Mailing List Archive

bgpd dump patches
Hi,

for some time, the RIS project (www.ripe.net/ris) has been running
patched versions of quagga on its route collectors. These (very simple)
patches have been available at http://www.ris.ripe.net/source/ for a few
months but have not yet been merged into quagga.

We are also testing another patch which improves the quality of IPv6
dumps by including the IPv6 nexthop address in "dump bgp routes-mrt"
dumps and by providing the correct IPv6 addresses of peers using IPv6
peerings in "dump bgp updates" dumps.

So we would like to submit all the patches that we use for inclusion in
the main quagga codebase. The patches have been ported to the latest CVS
and have the following effects:

quagga-bgp_dump-rollup.patch
----------------------------

1. Dumps are produced at fixed times during the day and not at fixed
time intervals after bgpd is started.
2. If a dump file can't be opened, bgpd will retry at the next scheduled
time instead of giving up forever.
3. RIB dumps are closed as soon as they are not needed any more.

quagga-dump-v6-nexthop-and-peers.patch
--------------------------------------
1. The IP addresses of peers in "dump bgp updates" dumps are correct: if
it's an IPv4 peering, the peer's IPv4 address is dumped; if it's an IPv6
peering, the IPv6 address is dumped.
2. IPv6 next hop values are included in "dump bgp routes-mrt" dumps.
This is done by constructing an artificial MP_REACH_NLRI attribute with
this information and adding it to each IPv6 prefix dumped.


Regards,
Lorenzo
Re: bgpd dump patches [ In reply to ]
Hi Lorenzo,

On Tue, 14 Oct 2003, Lorenzo Colitti wrote:

> Hi,
>
> for some time, the RIS project (www.ripe.net/ris) has been running
> patched versions of quagga on its route collectors. These (very
> simple) patches have been available at
> http://www.ris.ripe.net/source/ for a few months but have not yet
> been merged into quagga.

Sounds interesting.

> We are also testing another patch which improves the quality of
> IPv6 dumps by including the IPv6 nexthop address in "dump bgp
> routes-mrt" dumps and by providing the correct IPv6 addresses of
> peers using IPv6 peerings in "dump bgp updates" dumps.

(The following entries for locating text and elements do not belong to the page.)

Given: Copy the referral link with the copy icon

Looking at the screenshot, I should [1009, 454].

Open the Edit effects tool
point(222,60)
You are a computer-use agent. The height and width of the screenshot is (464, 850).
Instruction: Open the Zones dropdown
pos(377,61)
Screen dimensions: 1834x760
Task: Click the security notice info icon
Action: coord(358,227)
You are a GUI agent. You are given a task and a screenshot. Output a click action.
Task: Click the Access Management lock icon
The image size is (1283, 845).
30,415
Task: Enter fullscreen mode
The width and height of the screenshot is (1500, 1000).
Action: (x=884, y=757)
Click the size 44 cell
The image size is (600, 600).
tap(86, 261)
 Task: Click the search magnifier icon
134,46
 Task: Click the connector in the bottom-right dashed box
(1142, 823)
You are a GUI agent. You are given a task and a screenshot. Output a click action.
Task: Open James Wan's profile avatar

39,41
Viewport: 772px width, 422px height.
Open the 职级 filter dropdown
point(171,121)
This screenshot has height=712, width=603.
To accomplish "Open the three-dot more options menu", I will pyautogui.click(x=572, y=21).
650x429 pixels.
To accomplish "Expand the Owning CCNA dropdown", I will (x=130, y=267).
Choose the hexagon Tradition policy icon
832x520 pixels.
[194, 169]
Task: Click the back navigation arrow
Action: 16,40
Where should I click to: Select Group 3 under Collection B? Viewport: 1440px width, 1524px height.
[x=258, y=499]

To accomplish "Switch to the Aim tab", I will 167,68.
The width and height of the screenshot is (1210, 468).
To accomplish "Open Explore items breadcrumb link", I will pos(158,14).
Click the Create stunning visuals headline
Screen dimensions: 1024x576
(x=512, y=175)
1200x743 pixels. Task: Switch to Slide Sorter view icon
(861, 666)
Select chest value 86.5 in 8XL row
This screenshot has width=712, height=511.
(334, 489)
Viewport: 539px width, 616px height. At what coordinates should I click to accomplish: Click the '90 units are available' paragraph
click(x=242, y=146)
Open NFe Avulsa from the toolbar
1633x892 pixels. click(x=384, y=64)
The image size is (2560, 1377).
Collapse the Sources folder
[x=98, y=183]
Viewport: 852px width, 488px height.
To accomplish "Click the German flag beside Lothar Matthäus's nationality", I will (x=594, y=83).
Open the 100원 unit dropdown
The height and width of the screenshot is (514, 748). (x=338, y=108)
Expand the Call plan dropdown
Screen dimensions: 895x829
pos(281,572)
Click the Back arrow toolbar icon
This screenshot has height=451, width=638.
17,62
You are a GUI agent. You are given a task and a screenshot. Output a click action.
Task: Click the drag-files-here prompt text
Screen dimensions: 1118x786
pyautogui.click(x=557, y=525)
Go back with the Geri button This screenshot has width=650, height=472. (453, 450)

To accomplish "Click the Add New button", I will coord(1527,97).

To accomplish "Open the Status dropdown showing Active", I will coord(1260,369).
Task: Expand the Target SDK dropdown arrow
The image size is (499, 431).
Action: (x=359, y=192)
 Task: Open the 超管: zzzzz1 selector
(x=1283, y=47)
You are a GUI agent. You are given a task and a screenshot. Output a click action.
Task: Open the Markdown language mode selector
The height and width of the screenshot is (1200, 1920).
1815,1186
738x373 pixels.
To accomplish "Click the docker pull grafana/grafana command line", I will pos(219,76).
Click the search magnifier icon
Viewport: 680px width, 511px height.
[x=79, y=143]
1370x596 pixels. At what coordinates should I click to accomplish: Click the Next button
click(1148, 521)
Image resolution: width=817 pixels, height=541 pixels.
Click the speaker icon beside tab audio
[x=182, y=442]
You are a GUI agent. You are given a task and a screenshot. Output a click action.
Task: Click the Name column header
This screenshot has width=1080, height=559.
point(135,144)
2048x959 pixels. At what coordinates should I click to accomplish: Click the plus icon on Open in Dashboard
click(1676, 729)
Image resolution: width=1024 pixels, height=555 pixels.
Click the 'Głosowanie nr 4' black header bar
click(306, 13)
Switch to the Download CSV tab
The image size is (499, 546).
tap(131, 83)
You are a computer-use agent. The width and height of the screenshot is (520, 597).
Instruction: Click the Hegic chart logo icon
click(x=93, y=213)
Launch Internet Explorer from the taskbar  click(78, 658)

Sounds useful, but are there people out there with tools/scripts/etc
who depend on the existing format? And how would they be affected?
AFAICT, it doesnt change AFI_IP dumps.

> So we would like to submit all the patches that we use for inclusion in
> the main quagga codebase. The patches have been ported to the latest CVS
> and have the following effects:
>
> quagga-bgp_dump-rollup.patch
> ----------------------------
>
> 1. Dumps are produced at fixed times during the day and not at fixed
> time intervals after bgpd is started.

sounds like a good idea, one question though - what is interval2 for?
it doesnt appear to be used for anything.

> 2. If a dump file can't be opened, bgpd will retry at the next scheduled
> time instead of giving up forever.
> 3. RIB dumps are closed as soon as they are not needed any more.

good ideas.

I'll accept this patch once i figure what interval2 is for. :)

> quagga-dump-v6-nexthop-and-peers.patch

> --------------------------------------
> 1. The IP addresses of peers in "dump bgp updates" dumps are correct: if
> it's an IPv4 peering, the peer's IPv4 address is dumped; if it's an IPv6
> peering, the IPv6 address is dumped.

as opposed to present where IPv4 is dumped regardless?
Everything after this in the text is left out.